2.    Deveras, não há como cogitar de crime impossível, hipótese que, quando presente, afasta a tipicidade da tentativa, se a infração se consumou.

3.    Como é cediço, encontra-se consolidada na jurisprudência das cortes superiores a tese segundo a qual se prescinde de posse mansa e pacífica para a consumação do furto. Acolhe-se, nesta ordem de ideias, a teoria da apreehensio ou amotio. O Egrégio Superior Tribunal de Justiça, inclusive, em rito de recursos repetitivos, fixou a tese segundo qual: “Consuma-se o crime de furto com a posse de fato da res furtiva, ainda que por breve espaço de tempo e seguida de perseguição ao agente, sendo prescindível a posse mansa e pacífica ou desvigiada” (Tese n.º 934). Vide R.Esp. n.º 1.524.450/RJ, Relator Min. NEFI CORDEIRO, 3.ª SEÇÃO, julgado em 14/10/2015, DJe de 29/10/2015).
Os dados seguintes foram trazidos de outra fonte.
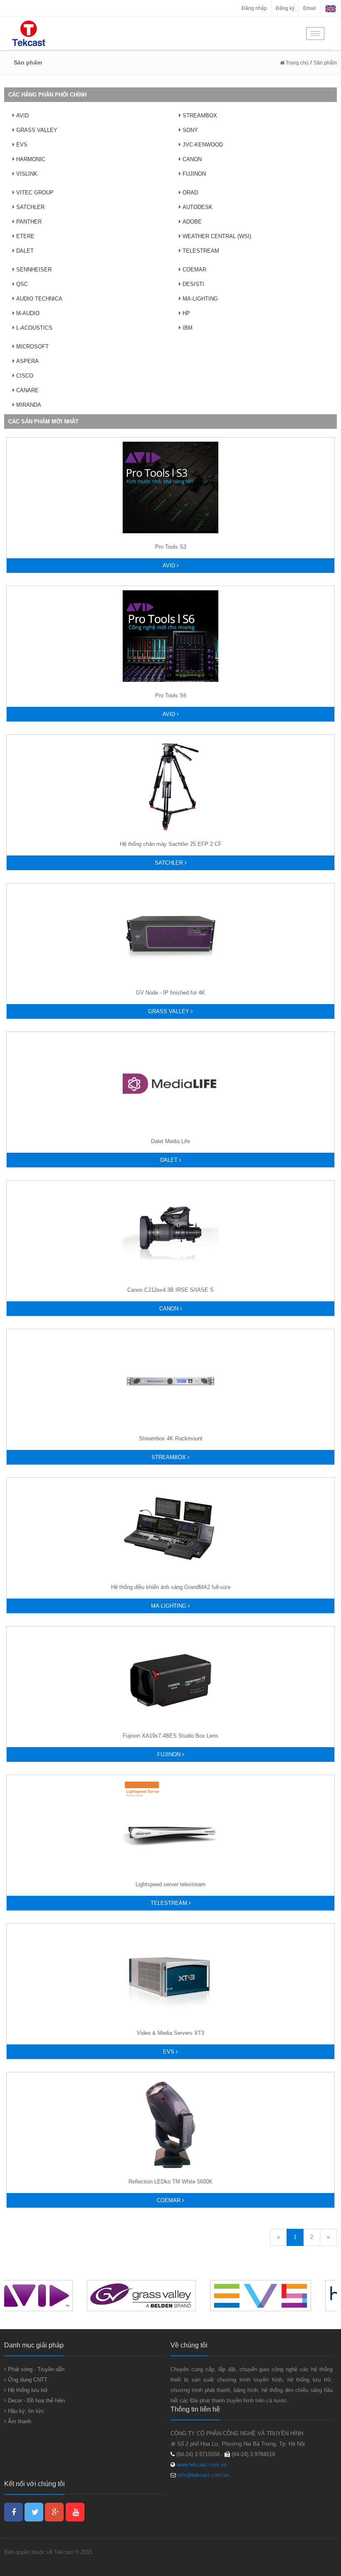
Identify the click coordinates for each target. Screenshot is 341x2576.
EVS (169, 2052)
4.    Ademais disso, a circunstância de uma testemunha ocasional, cliente do estabelecimento, ter presenciado a conduta do autor, não se mostra apta a excluir a adequação típica do delito.

5.    Com efeito, o crime impossível pressupõe absoluta ineficácia do meio executório ou impropriedade do objeto material, de maneira a obstar irremediavelmente sua realização integral. No feito em testilha, o objeto material era idôneo e o meio executório, eficaz e, reitere-se, o crime atingiu seu summatum opus, de vez que o indiciado deixou o estabelecimento com o objeto subtraído, somente vindo a ser preso depois que a Polícia efetuou buscas pela região, logrando encontrá-lo.
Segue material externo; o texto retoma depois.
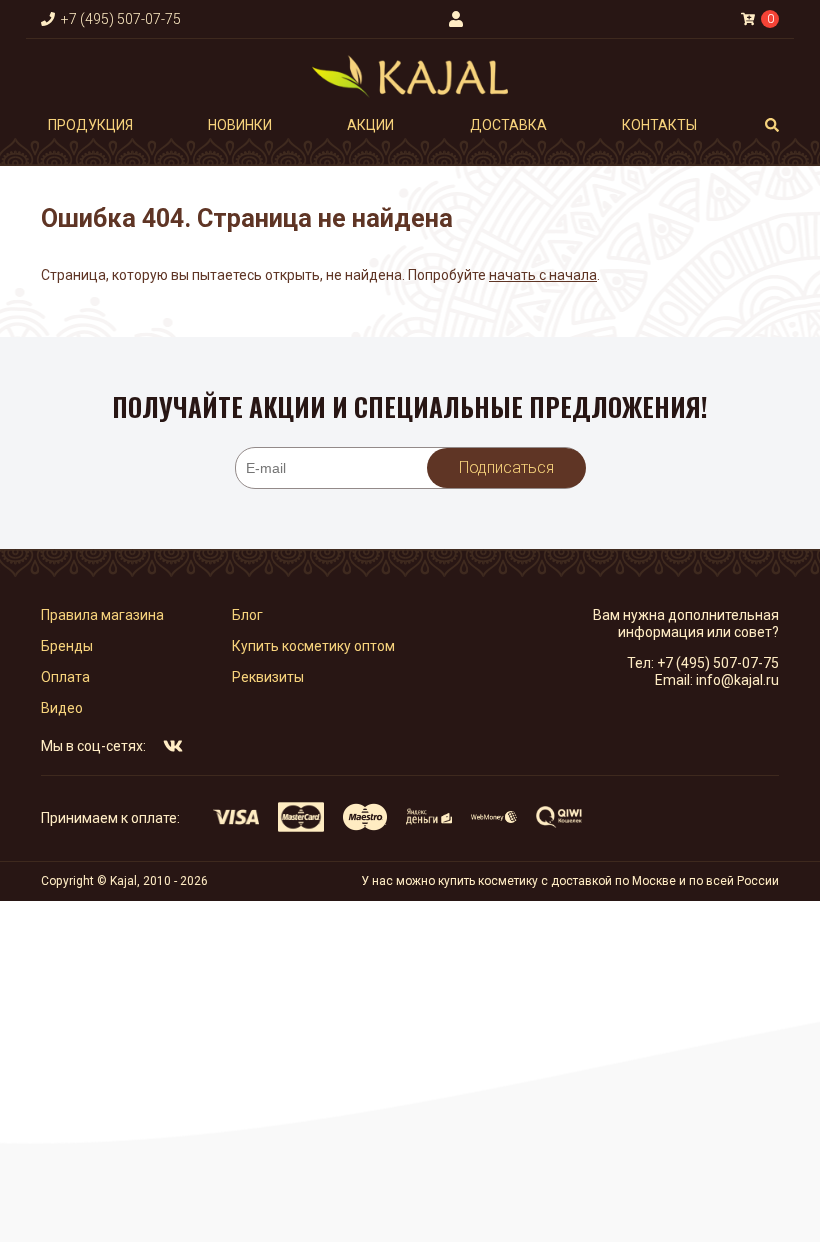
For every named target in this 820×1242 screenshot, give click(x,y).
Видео (62, 708)
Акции (370, 125)
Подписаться (506, 467)
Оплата (65, 677)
6.     Muito embora não tenha sido ventilado como argumento a eventual insignificância da conduta, deixa-se registrado desde logo sua inaplicabilidade à hipótese, dada a multirreincidência do autor, useiro e vezeiro no cometimento de delitos patrimoniais, como evidencia sua vasta folha de antecedentes criminais (fls. 21/103). Encontram-se ausentes, deste modo, os requisitos elencados pelo Supremo Tribunal Federal, cuja jurisprudência mostra-se firme ao rechaçar a aplicação do princípio citado a indivíduos reincidentes, destacando que a contumácia delituosa importa em elevada reprovabilidade e destacada periculosidade social, de maneira a não se cumprirem os vetores exigidos para sua incidência (STF, RHC n.º 118.107, Relator  Min. TEORI ZAVASCKI, 2.ª Turma, julgado em 18/02/2014, publicado em 30/05/2014; STF, HC n.º 118.040, Relator  Min. GILMAR MENDES, 2.ª Turma, julgado em 08/10/2013, publicado em 25/10/2013; STF, RHC n.º 117.751, Relator  Min. RICARDO LEWANDOWSKI, 2.ª Turma, julgado em 27/08/2013, publicado em 25/04/2014). Em idêntica linha, ademais, vem decidindo o Colendo Superior Tribunal de Justiça (vide STJ, AgRg no REsp 1.557.324/MG, Relator Min. SEBASTIÃO REIS JÚNIOR, 6.ª TURMA, julgado em 03/12/2015, DJe de 18/12/2015).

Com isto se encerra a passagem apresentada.